Road network confidence¶
Confidence increases with road size and importance. Large arterials and highways have higher confidence due to greater volume and sensor availability. Smaller residential roads carry more uncertainty — the model may occasionally route drivers through shortcuts real drivers would avoid.
Transit boardings and alightings¶
Replica does not calibrate transit boardings/alightings to customer-supplied data. Line-level ridership is generally reliable, and boarding/alighting locations are realistic, but real passengers may choose stops differently than modeled (e.g., walking farther to a more comfortable stop).
AADT comparison¶
Replica volumes are averages for a typical mid-week or weekend day over a 13-week season. AADT averages over all days of the year. Direct comparison requires accounting for this difference.
Rural and sparse areas¶
Rural areas have coverage but lower density. Transit in rural areas is limited — Replica models transit agencies with a minimum threshold of 500 daily boardings per route, so smaller agencies in smaller cities often lack transit coverage.
Land Use as Input¶
Land use is a key upstream input that: - Assigns buildings to home, work, and school locations (e.g., residents live in residential buildings, not single-use offices) - Defines possible destinations for discretionary trips (restaurants, retail, stadiums, etc.)
Joining land use to trip data¶
Land use download files include a FIPS code field. Join land use to trip activity data through this field.
Data Sources¶
Replica uses five categories of third-party data:
- Mobile location data — LBS data, vehicle in-dash GPS, POI data
- Consumer/resident data — Demographic data from public and private sources
- Built environment data — Land use, building footprints, transportation networks
- Economic activity data — Credit, debit, cash transactions
- Ground truth data — Auto/freight volumes, transit ridership
Data Access¶
- BigQuery access may be available depending on subscription tier.
- Data download files use
.gz(gzip) compression. - Custom geographies can be uploaded as zipped shapefiles, KML, or GeoJSON.

What to do:
**A)** Check each statement against the Replica page and answer yes or no, quoting the words of the page that decide it. (i) Replica calibrates transit boardings and alightings to customer-supplied data. (ii) Land use download files include a FIPS code field. (iii) Replica volumes are averaged over all days of the year.
**B)** Duplicate everything in the Replica page from "Joining land use" down to "on subscription tier.".
**C)** According to the Replica page, what minimum daily boardings per route must a transit agency reach to be modeled?

Provided material:

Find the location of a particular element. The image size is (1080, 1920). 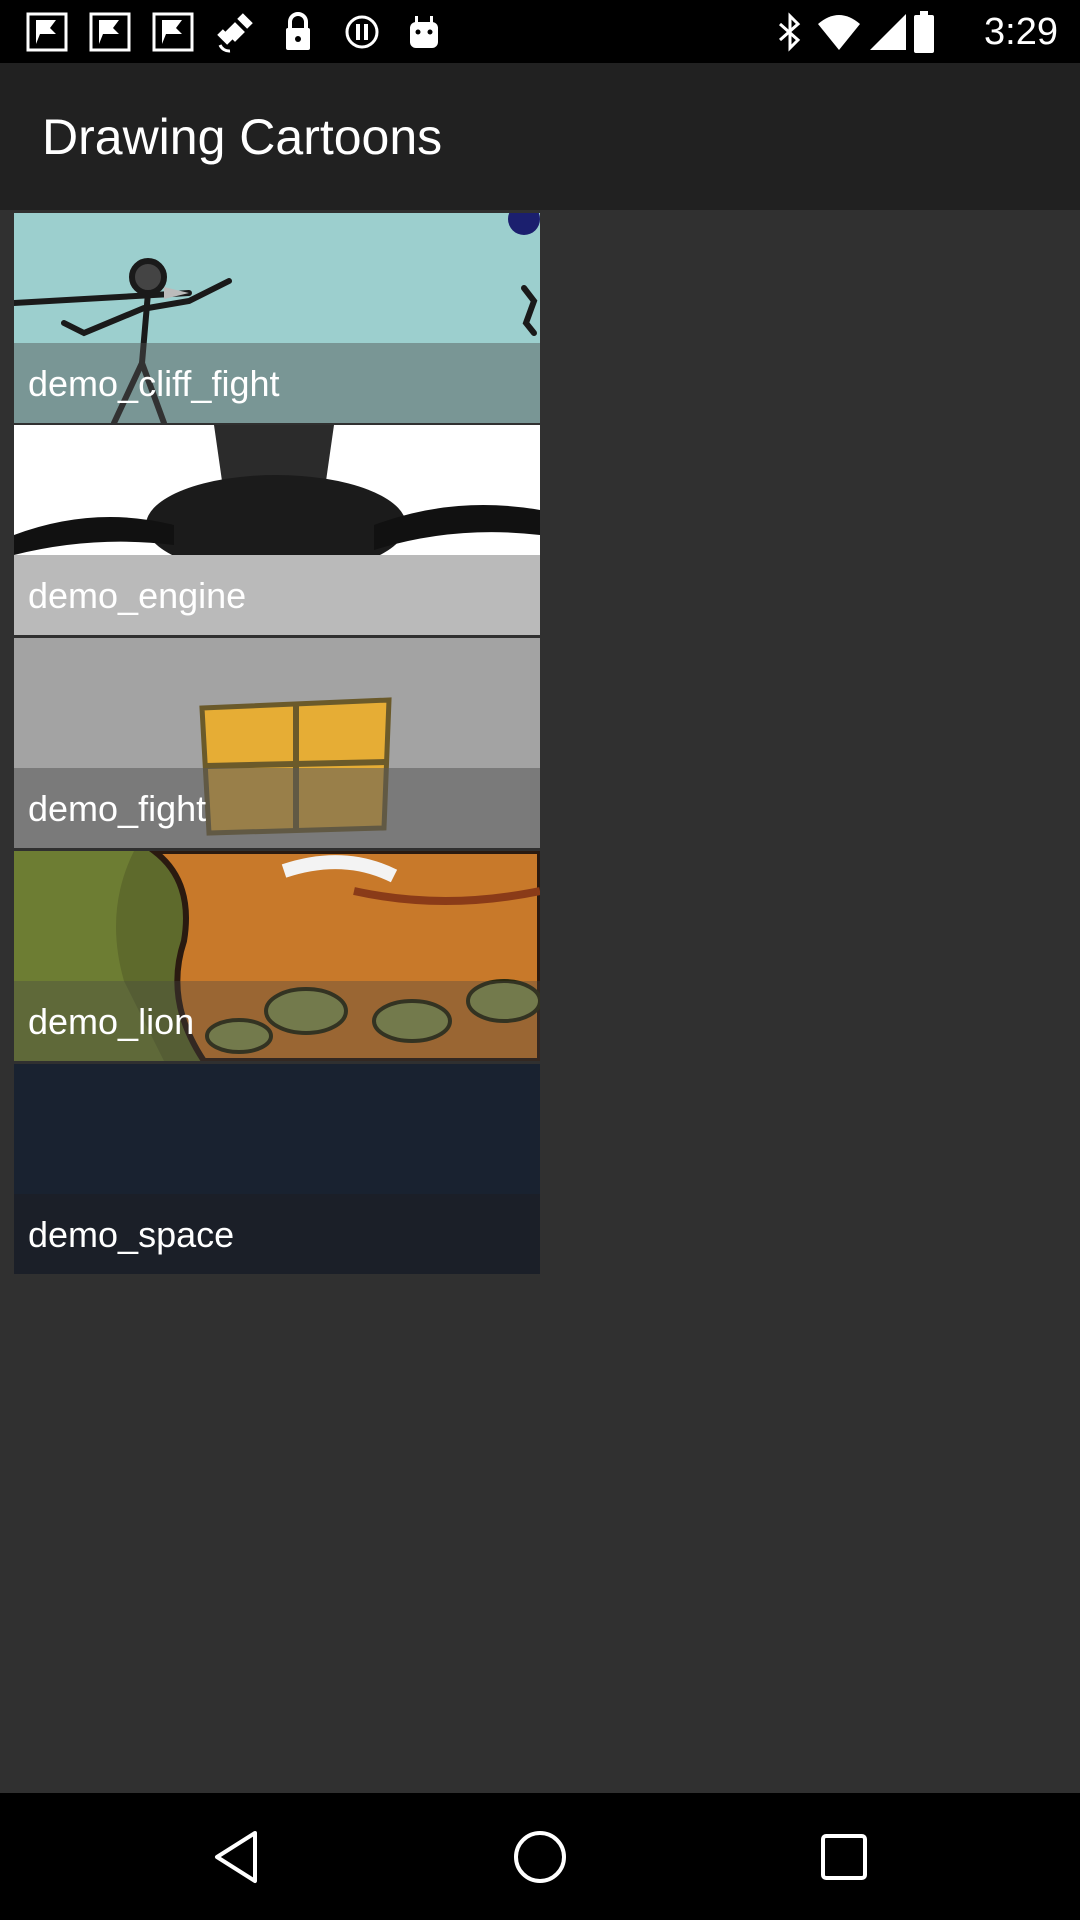

home-icon is located at coordinates (540, 1857).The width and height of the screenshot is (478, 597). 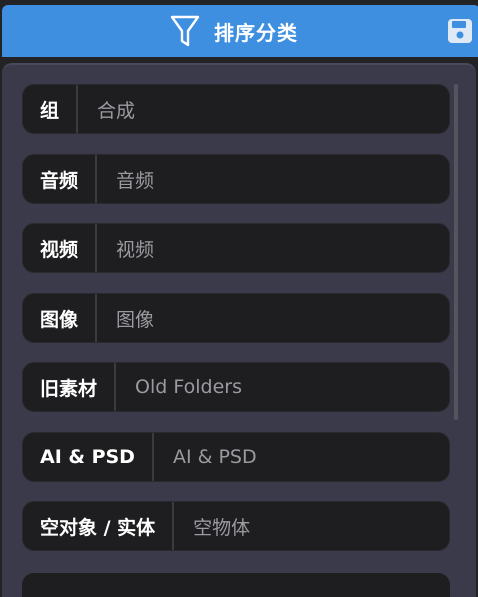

Responses by task:
**A)**
(i) No: "Replica does not calibrate transit boardings/alightings to customer-supplied data."
(ii) Yes: "Land use download files include a FIPS code field."
(iii) No: "Replica volumes are averages for a typical mid-week or weekend day over a 13-week season."

**B)**
Joining land use to trip data¶
Land use download files include a FIPS code field. Join land use to trip activity data through this field.
Data Sources¶
Replica uses five categories of third-party data:
- Mobile location data — LBS data, vehicle in-dash GPS, POI data
- Consumer/resident data — Demographic data from public and private sources
- Built environment data — Land use, building footprints, transportation networks
- Economic activity data — Credit, debit, cash transactions
- Ground truth data — Auto/freight volumes, transit ridership
Data Access¶
- BigQuery access may be available depending on subscription tier.

**C)** 500 daily boardings per route.